Study of In-situ Visualization of Large Scale Simulation on Supercomputer

Speaker:

Chongke Bi

Bio:

Chongke Bi, received the B.Sc. (Eng.) degree and the M.Sc. (Eng.) degree from Shandong University, China, in 2004 and 2007, respectively, and the Ph.D. (Sci.) degree from the University of Tokyo, Japan, in 2012. After that, as a researcher in RIKEN, Japan, he was focus on the research in the field of visual analysis of big data on supercomputer from 2012 to 2016. He is currently in Tianjin University. His current research interests include big data, visualization, image processing, and computer graphics.

Abstract:

The development of supercomputers has successfully helped us to carry on complicated simulation with exploded size of dataset. For visualizing such kind of large-scale dataset, reducing the data size by using compression methods is one of the most useful approach. Moreover, parallelization of compression algorithm can greatly improve the efficiency and resolve the limitation of memory size.
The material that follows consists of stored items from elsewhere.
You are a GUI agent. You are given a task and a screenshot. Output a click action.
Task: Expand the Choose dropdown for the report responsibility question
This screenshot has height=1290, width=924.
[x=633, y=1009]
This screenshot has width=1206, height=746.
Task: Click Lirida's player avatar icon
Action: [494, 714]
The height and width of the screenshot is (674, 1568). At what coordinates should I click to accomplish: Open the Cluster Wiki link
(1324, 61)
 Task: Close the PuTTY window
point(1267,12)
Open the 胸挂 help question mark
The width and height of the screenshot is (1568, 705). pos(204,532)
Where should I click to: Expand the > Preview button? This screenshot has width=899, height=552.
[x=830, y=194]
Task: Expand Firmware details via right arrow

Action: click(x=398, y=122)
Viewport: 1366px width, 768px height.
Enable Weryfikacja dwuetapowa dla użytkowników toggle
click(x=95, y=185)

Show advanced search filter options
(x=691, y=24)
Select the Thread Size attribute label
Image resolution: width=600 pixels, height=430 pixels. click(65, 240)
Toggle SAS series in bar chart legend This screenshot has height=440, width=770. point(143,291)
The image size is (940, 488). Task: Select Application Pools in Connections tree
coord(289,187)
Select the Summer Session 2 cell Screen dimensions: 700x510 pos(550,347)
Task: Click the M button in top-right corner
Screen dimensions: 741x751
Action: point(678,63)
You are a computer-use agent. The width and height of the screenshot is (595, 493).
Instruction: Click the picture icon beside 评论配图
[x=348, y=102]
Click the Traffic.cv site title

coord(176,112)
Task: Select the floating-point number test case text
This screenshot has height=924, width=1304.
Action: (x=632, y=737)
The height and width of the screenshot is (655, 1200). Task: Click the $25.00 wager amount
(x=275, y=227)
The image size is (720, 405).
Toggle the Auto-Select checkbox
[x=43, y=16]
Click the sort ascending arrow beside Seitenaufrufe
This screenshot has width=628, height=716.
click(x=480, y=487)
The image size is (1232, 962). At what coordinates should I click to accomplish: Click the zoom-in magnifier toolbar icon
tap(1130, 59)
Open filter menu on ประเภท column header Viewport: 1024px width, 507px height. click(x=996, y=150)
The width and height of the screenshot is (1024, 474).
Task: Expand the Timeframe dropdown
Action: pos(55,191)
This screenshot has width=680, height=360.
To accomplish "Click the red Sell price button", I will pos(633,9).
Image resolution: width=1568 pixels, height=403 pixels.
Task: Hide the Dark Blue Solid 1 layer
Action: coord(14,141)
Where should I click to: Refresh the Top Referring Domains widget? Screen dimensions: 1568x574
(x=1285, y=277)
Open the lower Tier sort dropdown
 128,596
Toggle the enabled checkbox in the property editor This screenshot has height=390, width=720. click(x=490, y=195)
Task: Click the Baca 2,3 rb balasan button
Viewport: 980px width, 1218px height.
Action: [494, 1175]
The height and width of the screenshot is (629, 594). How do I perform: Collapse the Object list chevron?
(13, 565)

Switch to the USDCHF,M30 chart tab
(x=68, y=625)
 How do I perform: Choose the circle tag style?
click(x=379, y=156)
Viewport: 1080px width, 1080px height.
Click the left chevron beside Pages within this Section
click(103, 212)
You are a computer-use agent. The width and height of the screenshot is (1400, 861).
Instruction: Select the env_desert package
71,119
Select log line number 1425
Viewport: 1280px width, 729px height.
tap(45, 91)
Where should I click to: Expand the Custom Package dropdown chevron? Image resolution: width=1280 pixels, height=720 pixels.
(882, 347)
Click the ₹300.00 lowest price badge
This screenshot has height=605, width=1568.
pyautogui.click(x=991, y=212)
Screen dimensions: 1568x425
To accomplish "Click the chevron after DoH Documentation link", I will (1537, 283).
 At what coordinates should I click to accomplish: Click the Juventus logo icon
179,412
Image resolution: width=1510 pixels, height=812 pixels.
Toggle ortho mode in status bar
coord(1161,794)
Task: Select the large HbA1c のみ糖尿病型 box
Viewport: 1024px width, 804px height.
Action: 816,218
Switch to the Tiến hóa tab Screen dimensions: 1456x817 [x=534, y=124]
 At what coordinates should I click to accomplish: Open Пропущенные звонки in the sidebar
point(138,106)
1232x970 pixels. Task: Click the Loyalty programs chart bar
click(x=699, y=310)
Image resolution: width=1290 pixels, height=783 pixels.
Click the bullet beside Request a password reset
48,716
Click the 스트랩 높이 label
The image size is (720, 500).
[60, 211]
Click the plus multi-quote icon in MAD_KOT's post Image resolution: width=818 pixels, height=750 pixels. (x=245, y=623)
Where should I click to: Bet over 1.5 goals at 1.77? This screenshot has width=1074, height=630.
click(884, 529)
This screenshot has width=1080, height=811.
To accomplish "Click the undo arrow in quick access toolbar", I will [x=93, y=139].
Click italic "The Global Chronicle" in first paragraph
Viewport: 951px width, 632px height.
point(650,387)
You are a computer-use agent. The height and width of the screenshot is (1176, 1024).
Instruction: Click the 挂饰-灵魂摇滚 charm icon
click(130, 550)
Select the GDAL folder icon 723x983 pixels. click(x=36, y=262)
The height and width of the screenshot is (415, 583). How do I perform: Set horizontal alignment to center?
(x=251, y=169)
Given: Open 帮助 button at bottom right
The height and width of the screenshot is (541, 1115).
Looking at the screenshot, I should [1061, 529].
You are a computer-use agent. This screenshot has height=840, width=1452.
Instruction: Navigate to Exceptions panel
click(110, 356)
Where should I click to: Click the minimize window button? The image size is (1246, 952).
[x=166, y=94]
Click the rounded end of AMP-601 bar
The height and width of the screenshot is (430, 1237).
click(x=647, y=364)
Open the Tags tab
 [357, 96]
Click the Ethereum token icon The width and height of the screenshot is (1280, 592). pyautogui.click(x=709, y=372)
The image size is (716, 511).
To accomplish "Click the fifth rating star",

However, in parallel compression algorithm, interprocessor communication is indispensable, while it is also a bottleneck problem, especially for the general cases that the number of processors is not power-of-two. I will introduce our 2-3-4 combination approach, which can be simply implemented and also reach high performance of parallel computing algorithms. Furthermore, our method can obtain the best balance among all parallel computing processors. This is achieved by transferring the non-power-of-two problem into power-of-two problem to fully use the best balance feature of binary swap method. The method has been evaluated on the K computer.